Burcu B. Bilgin
(7.5/10)
Netflix’in başrolünü Halit Ergenç ve Funda Eryiğit’in paylaştığı yeni dizisi Adsız Aşıklar izleyici karşısına çıktı. Ekrana gelir gelmez en çok izlenenlerde ilk sıraya yerleşen dizi büyük bir ilgiyle karşılandı.
Dizinin ilk sezonunu izleyip sizler için değerlendirdim:
Yönetmenliğini Umur Turagay’ın yaptığı Cumartesi Film imzalı dizinin senaryosu Başar Başaran’a ait. Dizide Ergenç ile Eryiğit’e Rıza Kocaoğlu, Zerrin Nişancı, Selçuk Burak, İdil Fırat ve Ceren Benderlioğlu eşlik ediyor.
Ayrıca, her bölümde Cansel Elçin, Teoman Yakupoğlu, Yetkin Dikinciler, Erdem Şenocak, Sedef Avcı, Cemre Ebüzziya, Erdem Kaynarca, Başak Daşman, Özgü Naz Altay, Efe Tunçer, Ülkü Duru ve İştar Gökseven gibi konuk oyuncular da izleyiciyle buluşuyor.
Adsız Aşıklar, projesini geliştirdikleri Aşk Hastanesi’nin yürüten Cem Taşkın (Halit Ergenç) ile Halil Emre’nin (Selçuk Borak) günün birinde işin işine Halil’in kızı Hazal’ı (Funda Eryiğit) katmak zorunda kalmalarının ardından gelişen eğlenceli olayları konu alıyor.
Dizinin açılış sekansı, Cem’in”Bu devrin şeytanı yalnızlık. Kalabalıkların içinde büyüyen zehirli bir sarmaşık gibi her yeri sarıyor.

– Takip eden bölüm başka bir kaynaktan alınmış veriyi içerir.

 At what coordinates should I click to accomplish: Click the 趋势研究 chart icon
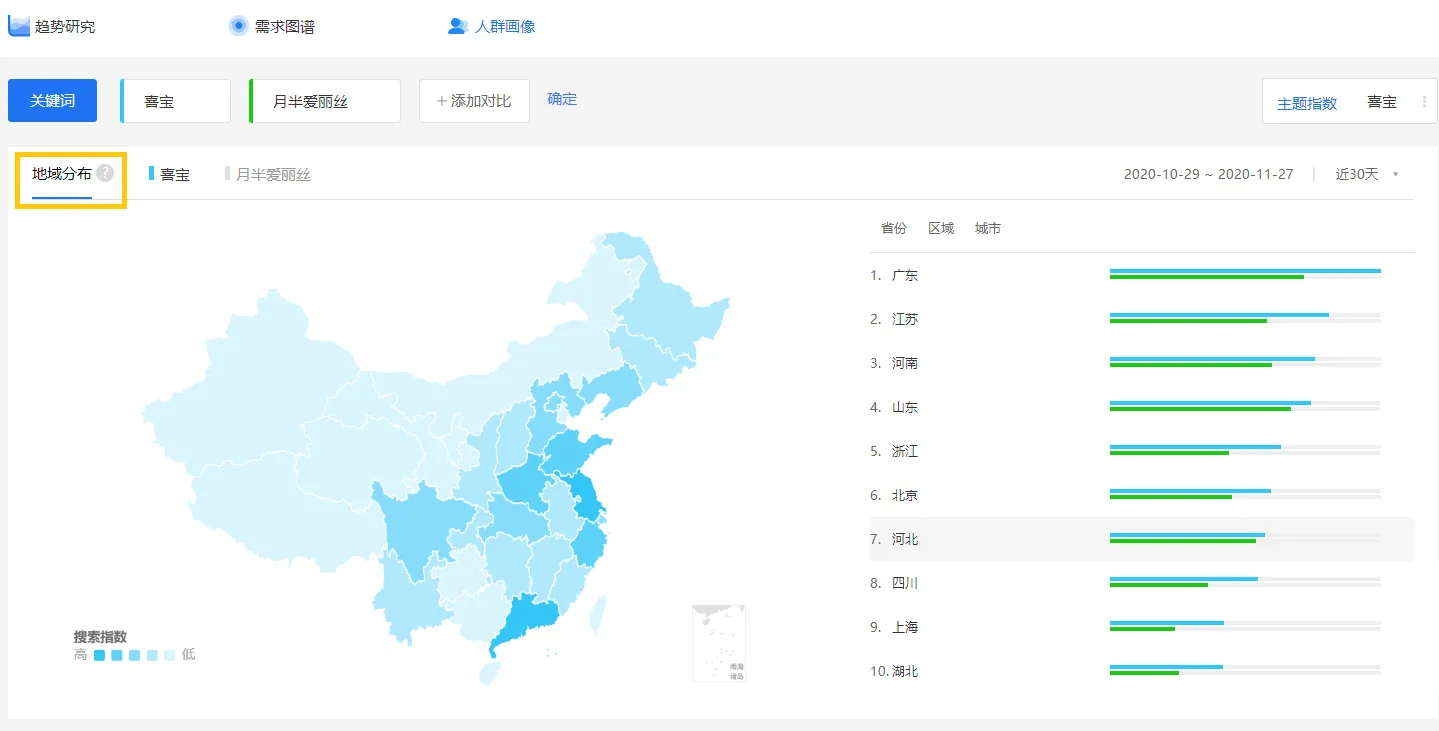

Başımıza ne geliyorsa yalnız kalamadığımız için geliyor,” sözleriyle başlıyor.
Aşkın bir hastalık olduğunu düşünen Cem, hastalarına bir dizi test yaptıktan sonra onları “aşktan kurtarmak” için kolları sıvıyor ve ekibiyle beraber “iyileşene” kadar hastanede misafir ediyor.
İlk bölümde hastaneye başvuran kişi ise ünlü şarkıcı Teoman oluyor. Sonunda aklını takabileceği bir kadınla tanıştığını, ancak onun kendisini geri çevirmeye başladığını söyleyen Teoman, hastanede derdine derman arıyor.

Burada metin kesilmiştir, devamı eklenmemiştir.